Mon Aug 6 10:57:58 CEST 2012

Author: Carl Friedrich Bolz <cfbolz at gmx.de>
Changeset: r4420:85c24a86b6ee
Date: 2012-08-06 09:25 +0200

Log:	reduce the use of the word "simple"

diff --git a/talk/dls2012/paper.tex b/talk/dls2012/paper.tex
--- a/talk/dls2012/paper.tex
+++ b/talk/dls2012/paper.tex
@@ -154,23 +154,18 @@
to make a tracing JIT loop-aware by allowing it's existing optimizations to
perform loop invariant code motion.

-\reva{
-You often use the word simple. While it might make sense to use it,
-it exact meaning in that context remains unclear.
-}
-
method-based
JITs is that their optimizers are much easier to write. Because a tracing JIT
produces only linear pieces of code without control flow joins, many
-optimization passes on traces can have a very simple structure. They often
-consist of one forward pass replacing operations by simpler ones or even
+optimization passes on traces can have a very simple structure: They often
+consist of one forward pass replacing operations by faster ones or even
discarding them as they walk along it. This makes
optimization of traces very similar to symbolic execution. Also, many
difficult problems in traditional optimizers become tractable if the optimizer
does not need to deal with control flow merges.

-One disadvantage of this simplicity is that such simple forward-passing
+One disadvantage of this simplicity is that such forward-passing
optimizers ignore the only bit of control flow they have available, which is
the fact that most traces actually represent loops. Making use of this
information is necessary to perform optimizations that take the whole loop into
@@ -179,7 +174,7 @@
Having to deal with this property of traces complicates the optimization passes,
as a more global view of a trace needs to be considered when optimizing.

-In this paper we want to address this problem by proposing a simple scheme that
+In this paper we want to address this problem by proposing a scheme that
makes it possible to turn optimizations using one forward pass into
optimizations that can do loop invariant code motion and similar loop-aware
improvements. Using this scheme one does not need to change the underlying
@@ -250,7 +245,7 @@

Because $i_0$ is loop-invariant, the addition could be moved out of the loop.
However, we want to get this effect using our existing optimization passes
-without changing them too much. Simple optimizations with one forward pass
+without changing them too much. Optimizations with one forward pass
cannot directly get this effect: They just look at the trace without taking
into account that the trace executes many times in a row. Therefore to achieve
loop-invariant code motion, we peel one iteration off the loop before running
@@ -307,10 +302,10 @@
iteration, while the result is reused in all further iterations.
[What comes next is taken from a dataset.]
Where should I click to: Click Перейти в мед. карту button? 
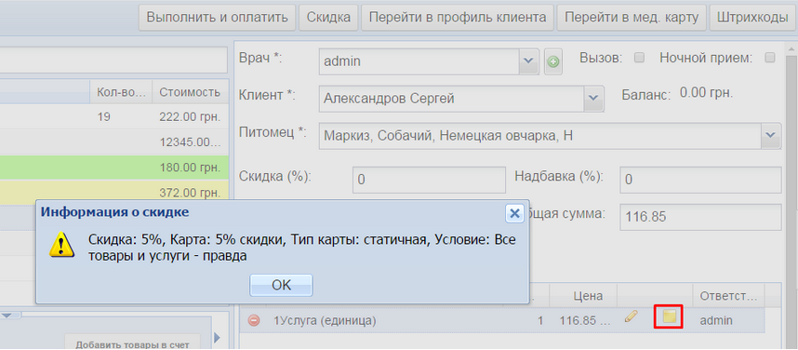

This scheme is quite powerful and generalizes to other optimizations than just
-common subexpression elimination. It allows simple linear optimization passes to
+common subexpression elimination. It allows linear optimization passes to
perform loop-aware optimizations, such as loop-invariant code motion without
changing them at all. All that is needed is to peel off one iteration, then
-apply simple one-pass optimizations and make sure that the necessary extra
+apply one-pass optimizations and make sure that the necessary extra
arguments are inserted into the label of the loop itself and the jumps
afterwards.

@@ -337,7 +332,7 @@
}

For the purpose of this paper, we are going to use a tiny interpreter for a dynamic language with
- a very simple object
+ a very small object
model, that just supports an integer and a float type (this example has been taken from a previous paper \cite{bolz_allocation_2011}). The objects support only
one operation, \lstinline{add}, which adds two objects (promoting ints to floats in a
@@ -399,7 +394,7 @@
implement the numeric tower needs two method calls per arithmetic operation,
which is costly due to the method dispatch.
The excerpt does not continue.